= Wilton Ware =

Wilton Ware, a brand of English pottery, was the brand name of A.G.Harley-Jones factory. Wilton Ware was produced in Fenton, Stoke on Trent, Staffordshire, England from 1904 to 1934.

Horace Wain left Carlton Ware and became the designer for the factory in the early 1920s.

==Trade marks==
A.G. Harley Jones's pottery was sold under the trade names "Wilton Ware" and "Fentonia Ware", among others. The pottery is usually marked with the initials "HJ" or "AGHJ".

==Designs==
The following registered designs are recorded at UK Public Records Office.

1925
711819
711820
711821

1926
723362
723363
723364

1927
726366
726367
726368
726369

726366
726367 Mikado (1927)

==History==
The firm of A. G. Harley Jones was founded in 1901 by Arthur George Harley Jones.
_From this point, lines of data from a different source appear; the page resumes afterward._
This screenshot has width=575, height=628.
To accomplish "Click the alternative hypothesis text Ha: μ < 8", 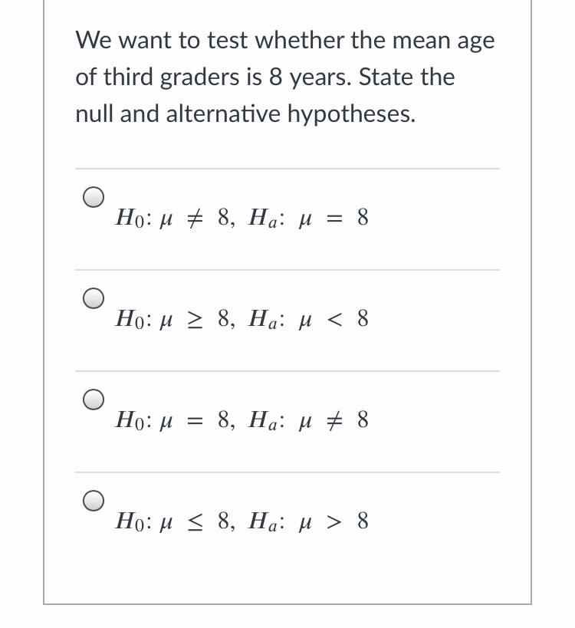I will (311, 321).
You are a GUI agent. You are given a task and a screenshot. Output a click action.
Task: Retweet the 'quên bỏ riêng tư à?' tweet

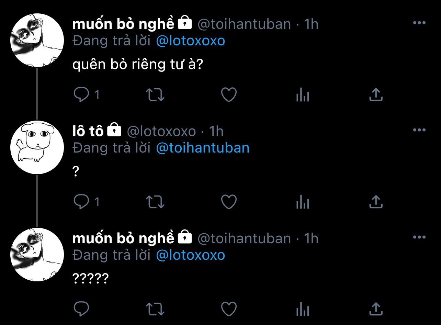(x=156, y=95)
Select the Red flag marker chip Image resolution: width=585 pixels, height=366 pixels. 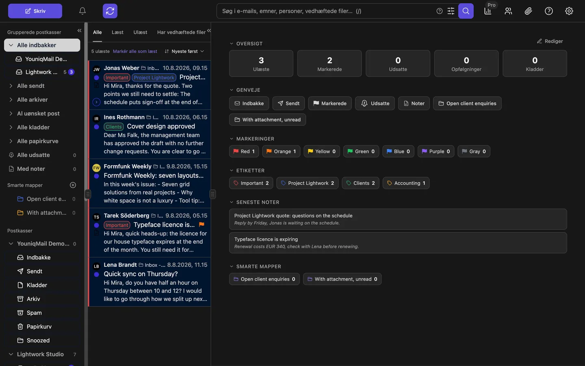tap(244, 151)
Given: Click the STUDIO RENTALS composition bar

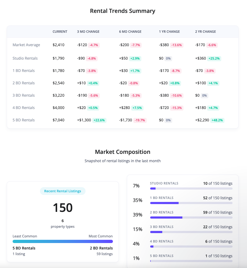Looking at the screenshot, I should click(191, 189).
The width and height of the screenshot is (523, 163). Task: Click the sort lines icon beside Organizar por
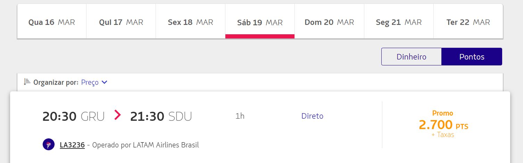(x=27, y=82)
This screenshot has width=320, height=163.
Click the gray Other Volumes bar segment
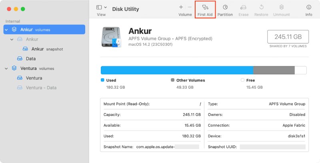point(274,70)
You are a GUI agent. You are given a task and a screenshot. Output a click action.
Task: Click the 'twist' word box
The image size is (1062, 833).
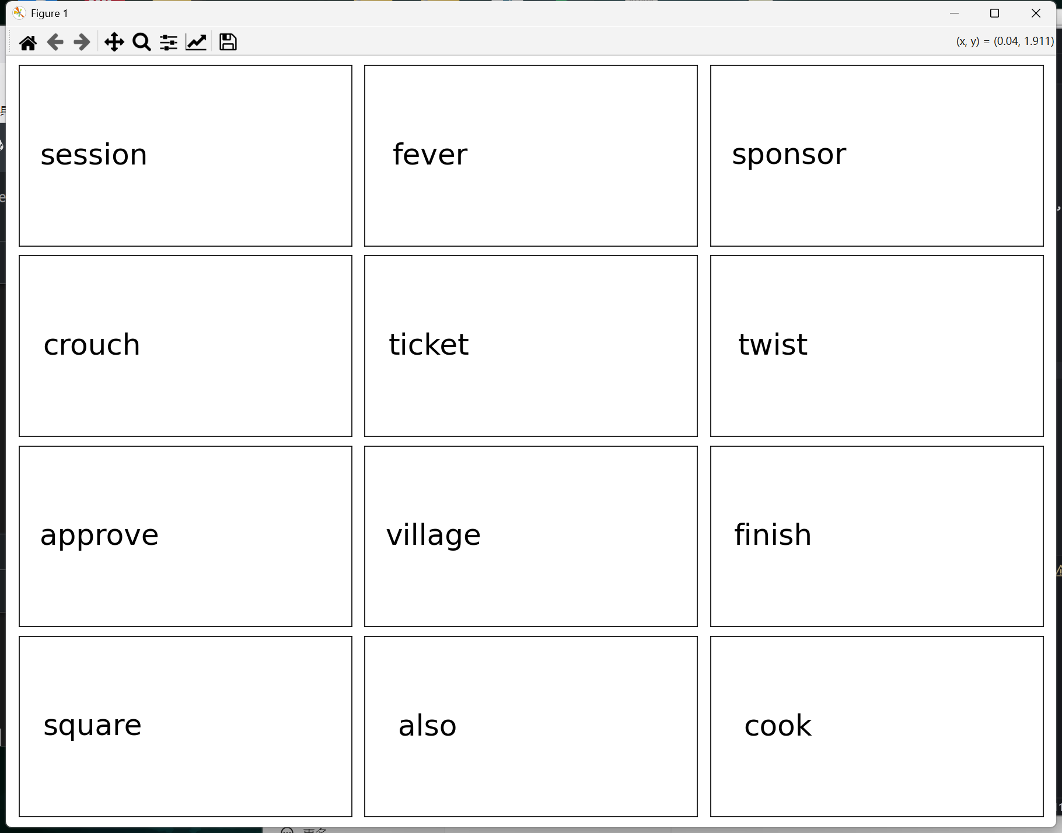pos(876,346)
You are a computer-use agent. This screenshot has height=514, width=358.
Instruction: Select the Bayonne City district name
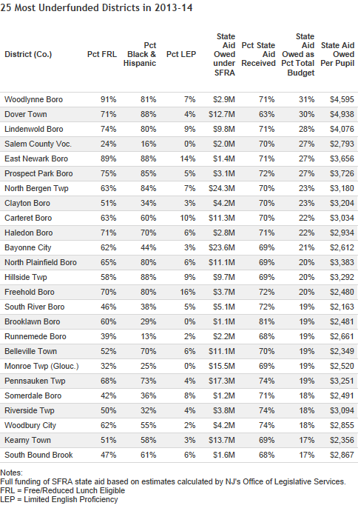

The company manufactured ornamental pottery. William Percival Jervis, a contemporary potter in the Arts and Crafts movement, noted Harley Jones's expertise in using underglaze colors. Jervis also lauded the firm's work in transfer printing of photographs onto pottery. Around 1920, Harley Jones's firm began to manufacture practical earthenware in addition to ornamental pieces. The firm went bankrupt in 1934, having switched its focus to manufacturing fireplace tiles a year earlier.